Dr. Lora Shahine, a Seattle-based reproductive endocrinologist, warns that while it’s impossible to eliminate exposure altogether, people can reduce their risk by limiting the number of products they use. “Nobody is tracking what happens when all these chemicals mix over time,” she said. “But we know they accumulate in the body — and that’s not something the current regulatory system accounts for.”
Take formaldehyde. It’s a known human carcinogen and powerful respiratory irritant. The EU and UK have banned it, and Australia limits its use to extremely low concentrations. But in the U.S., formaldehyde and its chemical cousins — formaldehyde releasers — remain common in products like nail hardeners, shampoos, lotions, eyelash glue, and hair-smoothing treatments such as Brazilian blowouts.
Researchers at the Silent Spring Institute have documented how these chemicals show up not just in niche treatments but in products used widely by women of color. “This isn’t just about hair straighteners,” said Dr. Robin Dodson, who led one of the most comprehensive studies on the issue. “Formaldehyde and similar toxins are in products we use across our entire bodies. When exposure happens daily, even in small amounts, the risk adds up.”
Triclosan is another chemical that tells the same story. Once a go-to antibacterial additive in soaps, toothpaste, and deodorant, it has since been banned in the UK and EU over concerns that it interferes with hormones and may impair fertility. Animal studies suggest it disrupts thyroid function and contributes to antibiotic resistance. Some research has even linked it to a doubled risk of osteoarthritis in women. In the U.S., triclosan was pulled from over-the-counter soaps in 2016 — but it’s still allowed in toothpaste and cosmetics.
Even when certain chemicals raise red flags, U.S. regulators often stop short of banning them outright. Instead, change is driven by consumer pressure. Some brands have voluntarily removed triclosan and other controversial ingredients, but many haven’t — and without legal enforcement, nothing stops companies from quietly slipping these chemicals back in.

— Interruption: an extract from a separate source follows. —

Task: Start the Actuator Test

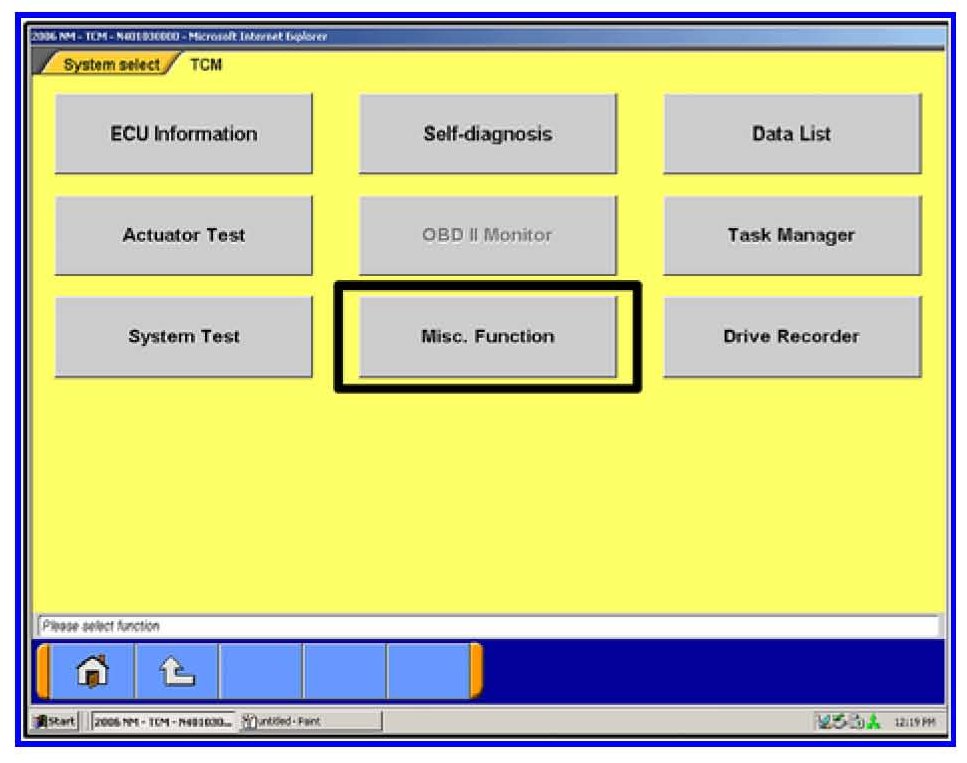Action: click(x=183, y=235)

Dibutyl phthalate (DBP), one of several phthalates commonly used in nail polish and fragrance, is banned across the EU, UK, and Australia, where it’s recognized as a reproductive toxicant. But in the U.S., it remains unrestricted. Researchers have connected DBP and other phthalates to a long list of health issues — heart disease, obesity, infertility, even miscarriage. Shahine, the endocrinologist, notes that these chemicals disrupt hormonal pathways, particularly in reproductive systems. “Poor sperm parameters, poor egg quality, miscarriage — it’s all been linked,” she said.
Perhaps most frustrating is the way DBP often hides behind the vague term “fragrance.” Under U.S. law, companies are allowed to treat fragrance formulas as trade secrets, so the word “fragrance” on a label can mask dozens of undisclosed chemicals — including phthalates. As Shahine put it, “If a product says ‘fragrance,’ there’s a good chance phthalates are part of that blend.”

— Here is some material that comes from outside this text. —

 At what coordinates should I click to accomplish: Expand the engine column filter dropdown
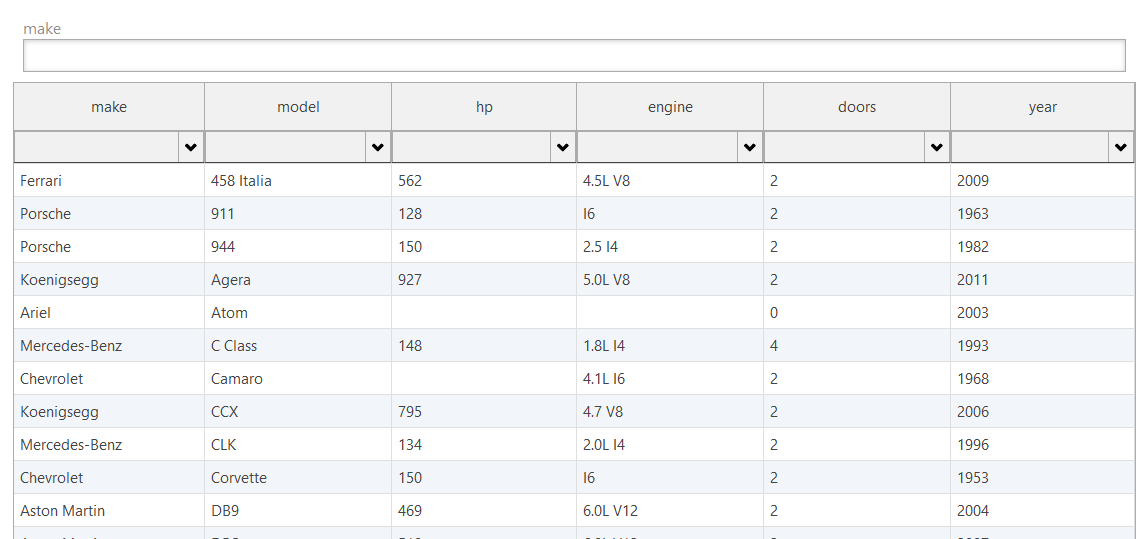pyautogui.click(x=749, y=148)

The synthetic fragrance ingredient Lilial (butylphenyl methylpropional) follows a similar path. It’s banned in the EU and UK due to its links to reproductive toxicity, yet remains legal and widely used in perfumes, scented lotions, and shampoos in the United States. Experts like Andrea Gore, a toxicologist at the University of Texas, recommend avoiding synthetic fragrance entirely. “It’s not just one chemical,” she explained. “It’s a cocktail — and we don’t always know what’s in it.”

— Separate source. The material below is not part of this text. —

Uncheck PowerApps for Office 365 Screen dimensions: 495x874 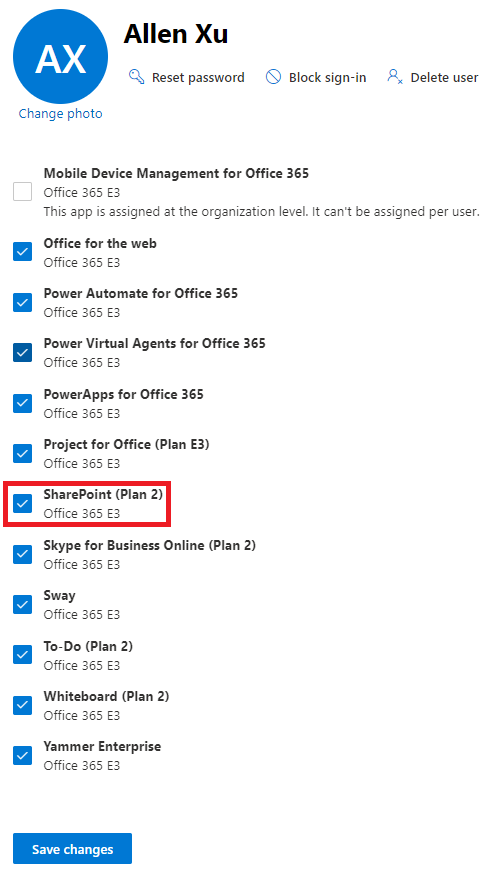click(22, 403)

Even ingredients in everyday shampoos raise concern. Zinc pyrithione, once a staple in anti-dandruff products, was banned in the EU and UK in 2022 due to evidence of neurotoxicity. Selenium sulfide, another anti-fungal agent, has been restricted in multiple countries because of its carcinogenic potential. Yet both remain FDA-approved in the U.S., where they continue to appear in over-the-counter products.